See a map of the locations I've given a talk at.

Representing and Clustering Text Data

January 29, 2020

PyData Lancaster, Storey, Lancaster, England, UK

This talk is be a primer on text embedding and clustering. We explore the ideas behind a couple state-of-the-art text embedding techniques, and provide an intuitive understanding into the mechanics of clustering.

Subspace Clustering with Active Learning

December 11, 2019

2019 IEEE International Conference on Big Data, Los Angeles, CA, US

Subspace clustering is a growing field of unsupervised learning that has gained much popularity in the computer vision community.
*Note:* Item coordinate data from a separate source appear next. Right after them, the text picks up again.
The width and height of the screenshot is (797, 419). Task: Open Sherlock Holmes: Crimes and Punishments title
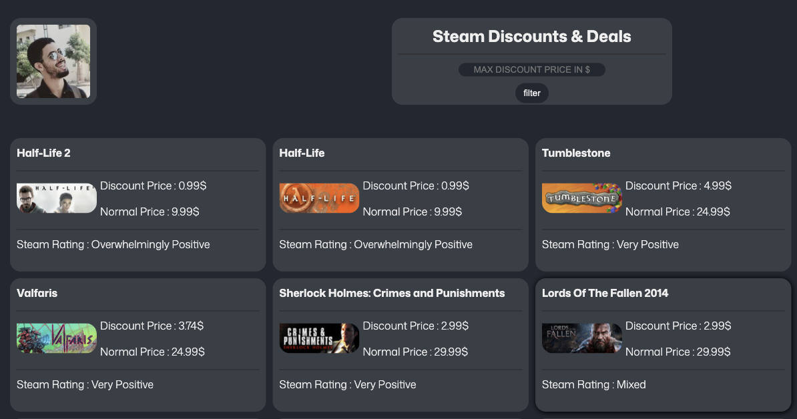coord(392,293)
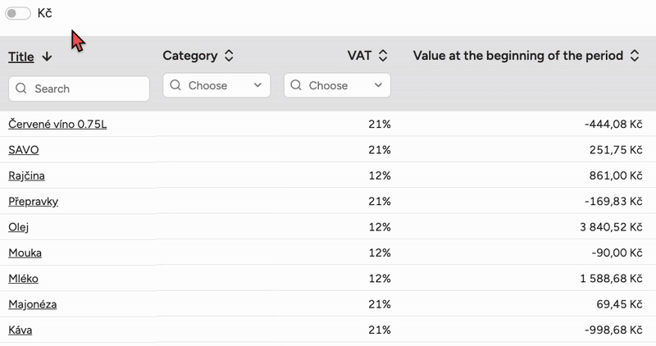Screen dimensions: 656x346
Task: Click the Káva item link
Action: point(21,330)
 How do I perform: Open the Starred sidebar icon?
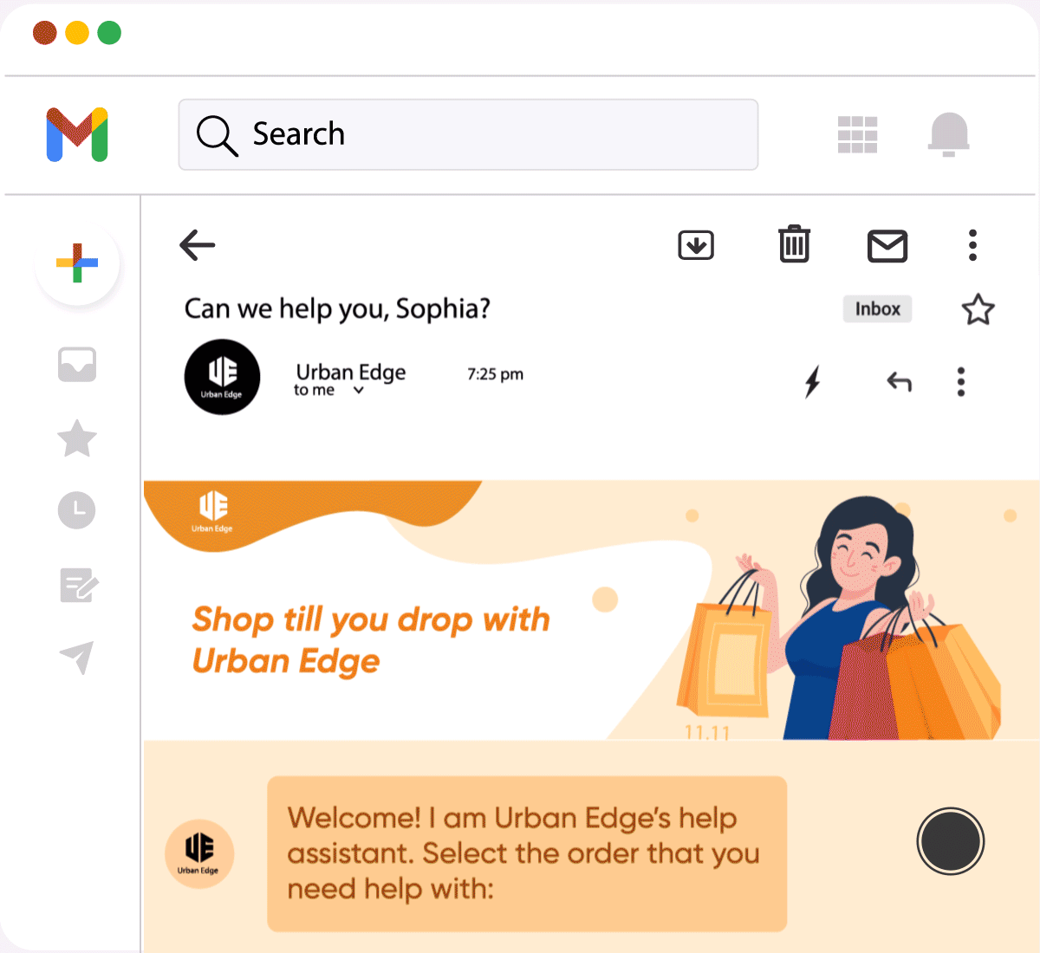pos(77,438)
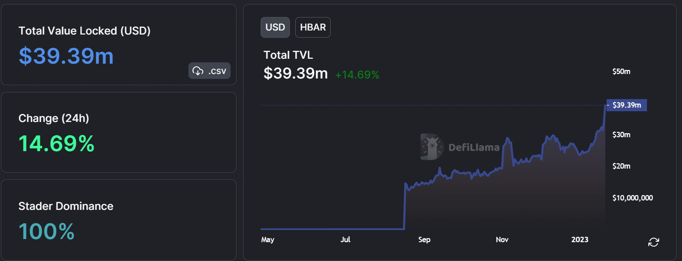Viewport: 682px width, 261px height.
Task: Click the 14.69% value under Change (24h)
Action: point(57,144)
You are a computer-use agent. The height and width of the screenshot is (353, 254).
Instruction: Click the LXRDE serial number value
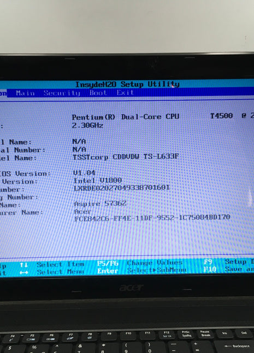(x=122, y=188)
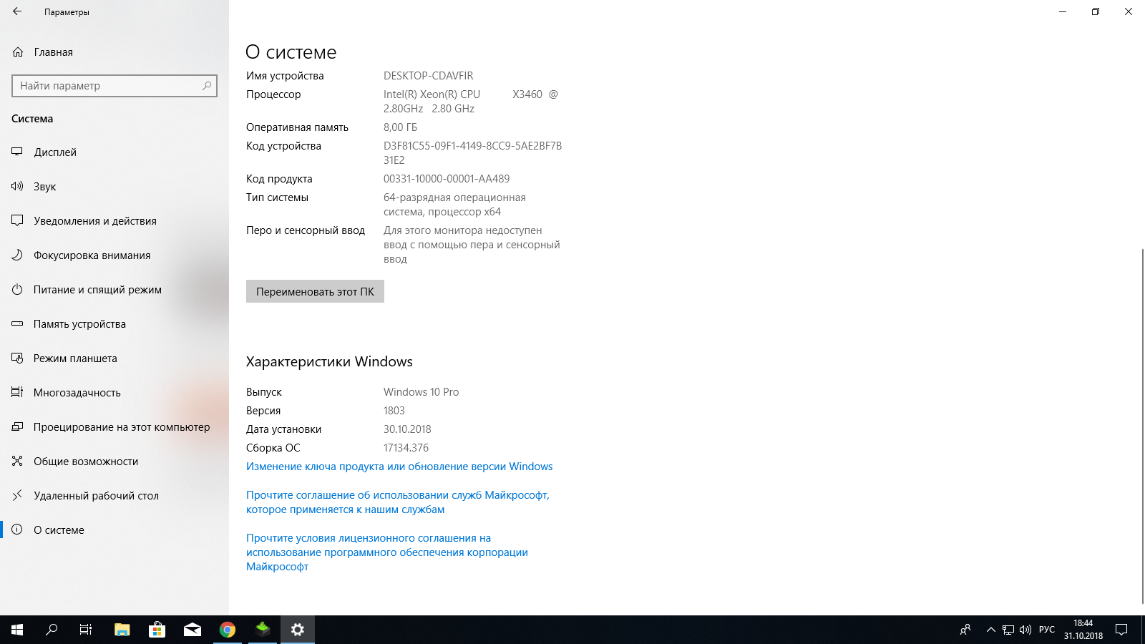The image size is (1145, 644).
Task: Open the Главная home page
Action: [53, 52]

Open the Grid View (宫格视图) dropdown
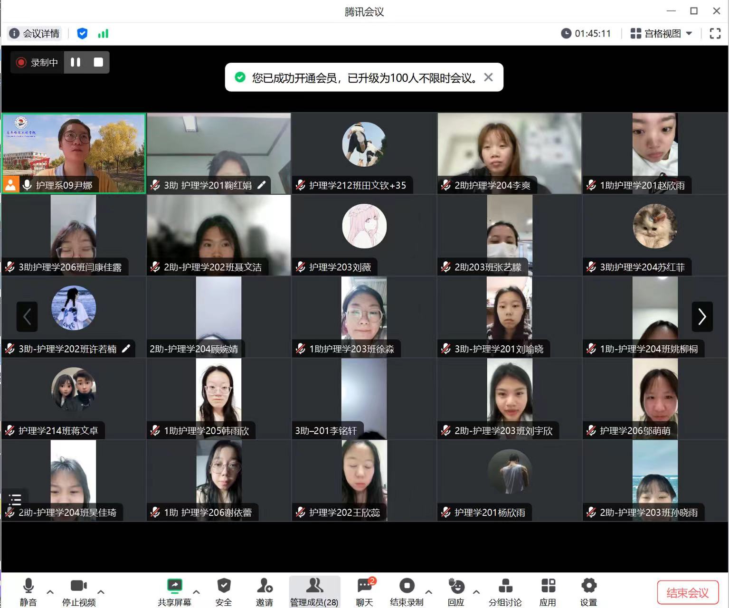pos(661,34)

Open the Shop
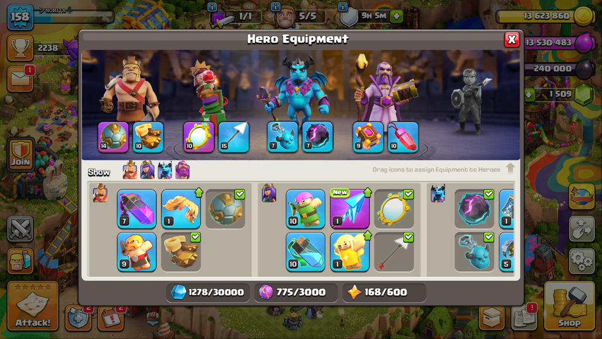[569, 306]
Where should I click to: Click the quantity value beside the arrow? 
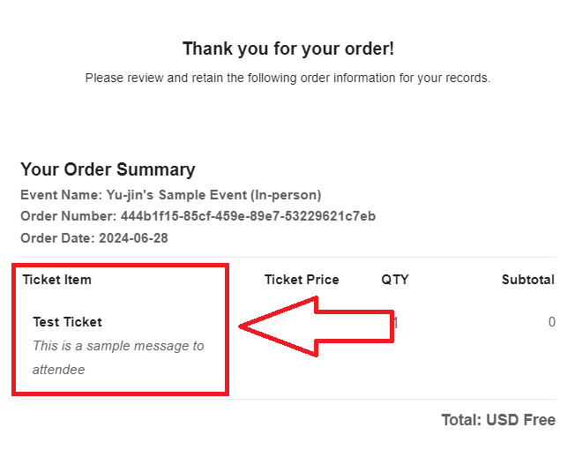pos(396,323)
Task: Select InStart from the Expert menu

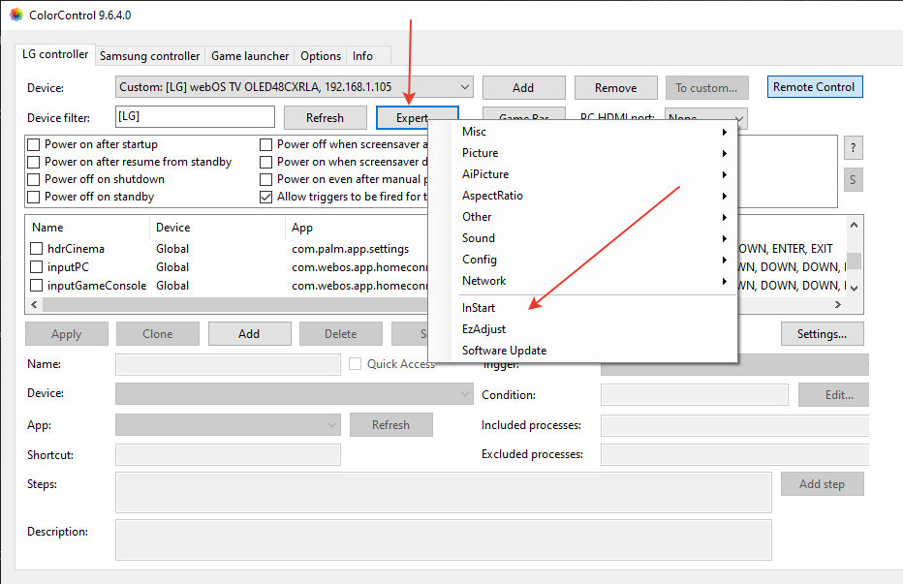Action: coord(479,308)
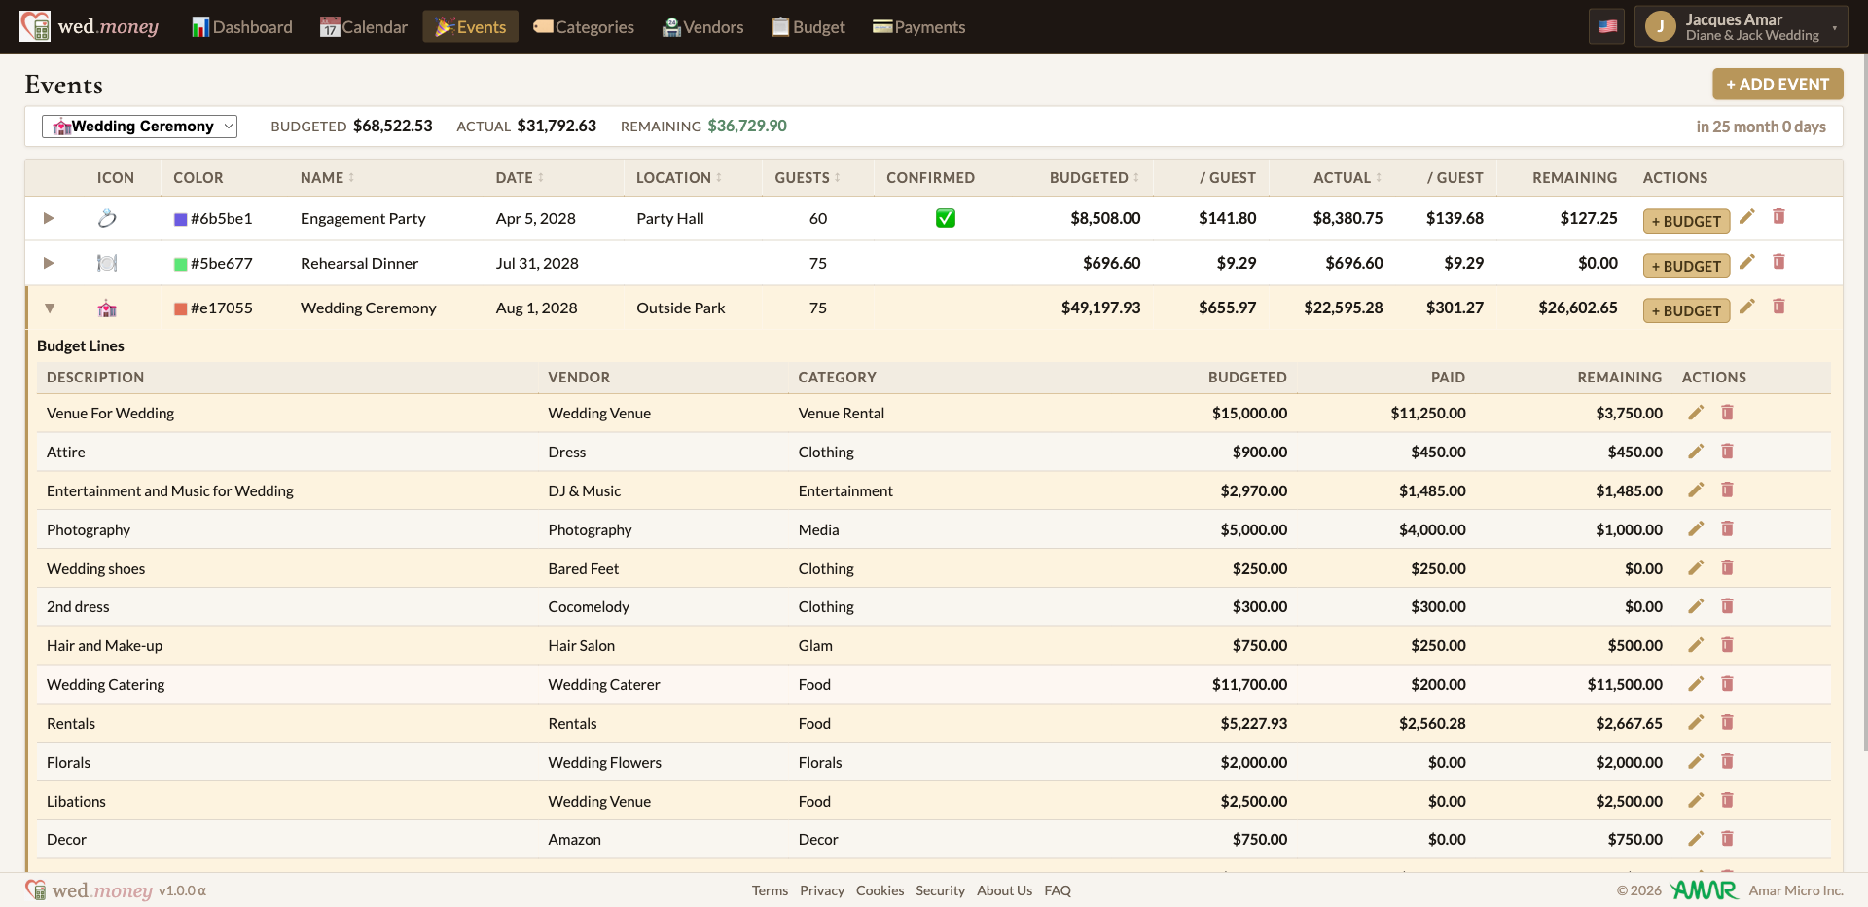Click the #e17055 color swatch
This screenshot has height=907, width=1868.
pos(180,308)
Applications can be found in areas such as motion segmentation and face clustering. It assumes that data originate from a union of subspaces, and clusters the data depending on their corresponding subspaces. In practice, it is reasonable to assume that a limited amount of labels can be obtained, potentially at a cost. Therefore, algorithms that can effectively and efficiently incorporate this information to improve the clustering model are desirable.

Pi-Minute Thesis

August 16, 2019

PhD Forum, STOR-i CDT, Lancaster University, Lancaster, England, UK

This is a short talk on what my PhD is about. The length of the talk is limited to $\pi$ minutes.

Subspace Clustering with Active Learning

May 03, 2019

PhD Forum, STOR-i CDT, Lancaster University, Lancaster, England, UK

We propose an active learning framework that is especially designed to be beneficial in the setting of subspace clustering, and in particular, K-Subspace Clustering (KSC). KSC is a K-means like algorithm that alternates between fitting subspaces and allocating data objects to their closest subspace. The simplicity and low computational cost of this algorithm have helped it gain much popularity in the family of subspace clustering algorithms. However, it is well-known that KSC is very sensitive to the initialisation of cluster memberships and is prone to get stuck in local minima.

Subspace Clustering of Very Sparse High-Dimensional Data

December 11, 2018

2018 IEEE International Conference on Big Data, Workshop on Advances in High Dimensional Big Data, Seattle, WA, US

In this paper we consider the problem of clustering collections of very short texts using subspace clustering. This problem arises in many applications such as product categorisation, fraud detection, and sentiment analysis.

Clustering Amazon Web-Scraped Data

April 20, 2018

PhD Forum, STOR-i CDT, Lancaster University, Lancaster, England, UK

The Office for National Statistics (ONS) have come across a lot of challenges when experimenting with using web-scraped price data for price index generation. The challenges posed by the size of the data, the frequency at which the data come from, and the quality of the data caused by the quality of the web-scrapers, just to name a few.